Sindhi version of national climate change policy launched

Karachi Speakers representing academia, research institutions, Sindh government and civil society on Tuesday emphasised the need to encourage the youth of universities to take up the issues of climate change through research and focus on threats to natural resources due to climatic variations. They were speaking at the launching ceremony

By Shahid Husain
June 17, 2015
Karachi
Speakers representing academia, research institutions, Sindh government and civil society on Tuesday emphasised the need to encourage the youth of universities to take up the issues of climate change through research and focus on threats to natural resources due to climatic variations.

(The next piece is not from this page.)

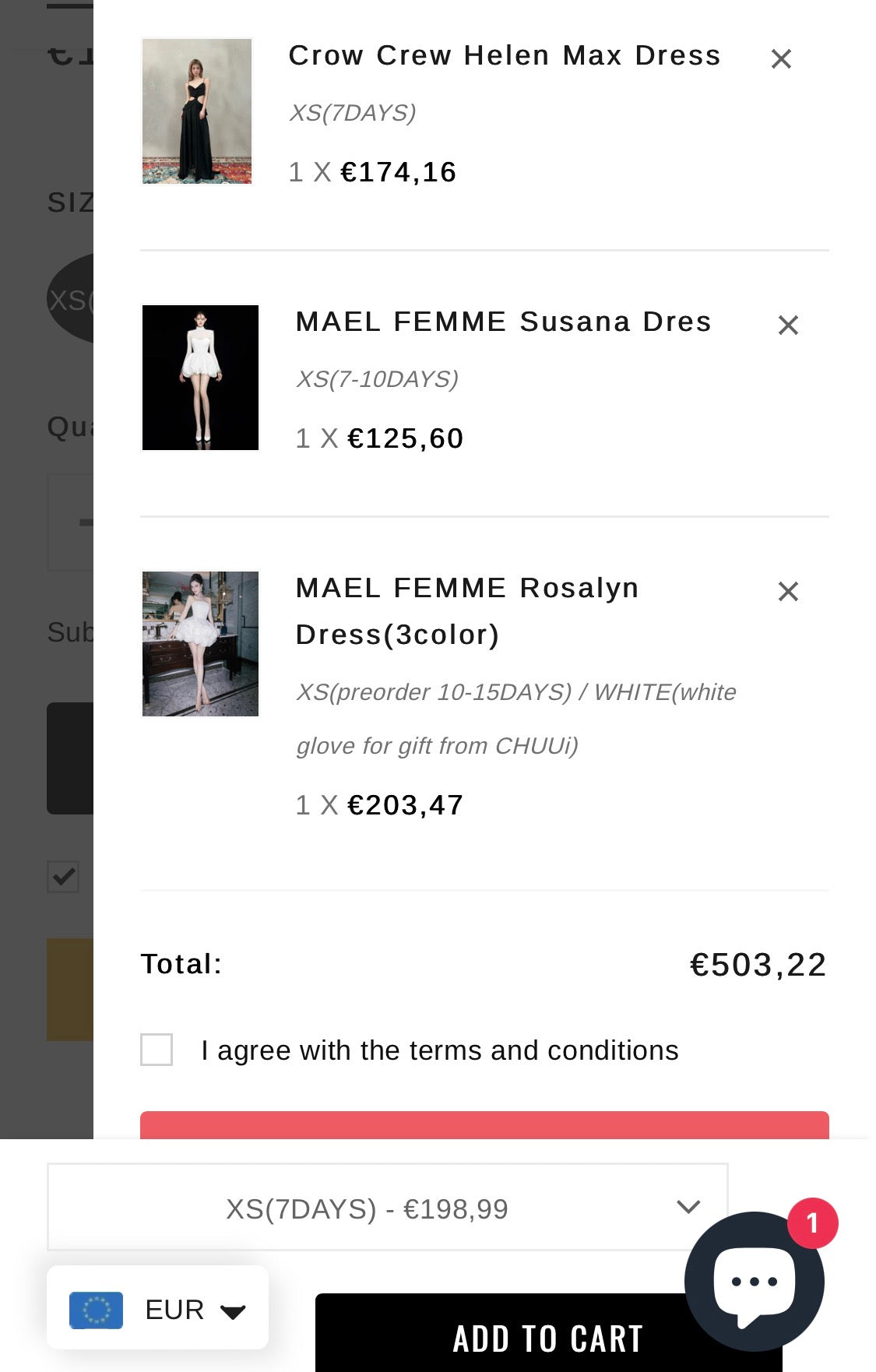876x1372 pixels.
Task: Remove Crow Crew Helen Max Dress from cart
Action: point(781,59)
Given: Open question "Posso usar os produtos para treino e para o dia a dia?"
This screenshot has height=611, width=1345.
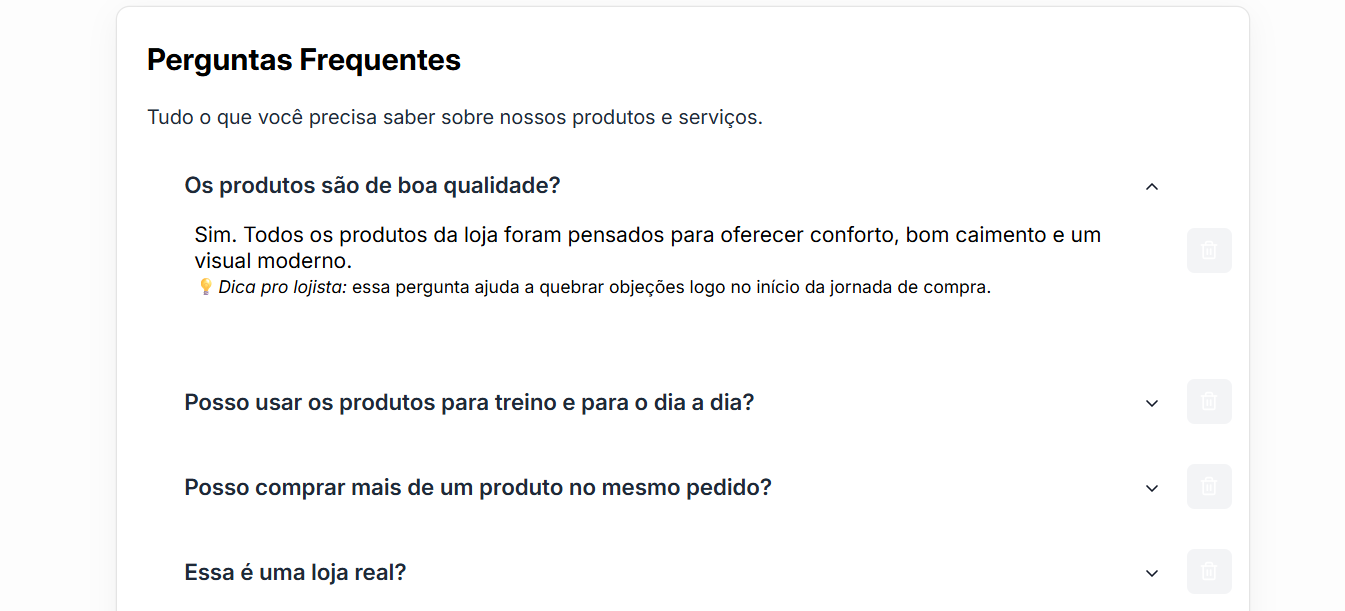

They were speaking at the launching ceremony of the National Climate Change Policy in Sindhi language, jointly organised by the Research and Development Foundation (RDF) and the Oxfam Novib in collaboration with the Ministry of Climate Change, held at a hotel in Karachi.
Federal Secretary Climate Change Arif Ahmad Khan presided over the event.
The speakers advised the universities’ administrations to encourage young cadre to promote research initiatives and help the government and policymakers through pointing out weaker areas, like coast, desert, forest, water resources, wetlands and mountainous areas where communities faced various problems and people were continuously migrating due to the depletion of food sources.
Arif Ahmed Khan, the federal secretary of the climate change department, talked about the causes of increasing temperatures, including emissions, saying industrial revolution was the main reason around the world and Pakistan was the most vulnerable, losing its water resources and forests, resulting in desertification.
He advised the community to take efforts on their own to avoid the impacts of climate change and flood disasters.
He lauded the initiative taken by the RDF and the Oxfam Novib for translating the National Climate Change Policy into the Sindhi language, saying that it would be help enable the local government officials and community to understand it.
Dr Fatah Mari, the chief economist of the P&D, said policies had not been implemented due to poor governance.
Shams ul Haq Memon, the former forest secretary, said it was not only coastal areas but irrigated areas also came under such threats and Karachi and other areas were vulnerable because of receiving warning calls of tsunamis and cyclones.
Environment expert Nasir Ali Panhwar said Sindh was paying a heavy price due to the government’s flawed policies and it was losing its natural assets such as forests and wetlands.
He urged the government to allocate more resources and give a high priority to climate change and to devise an effective policy on climate change and disaster risk reduction.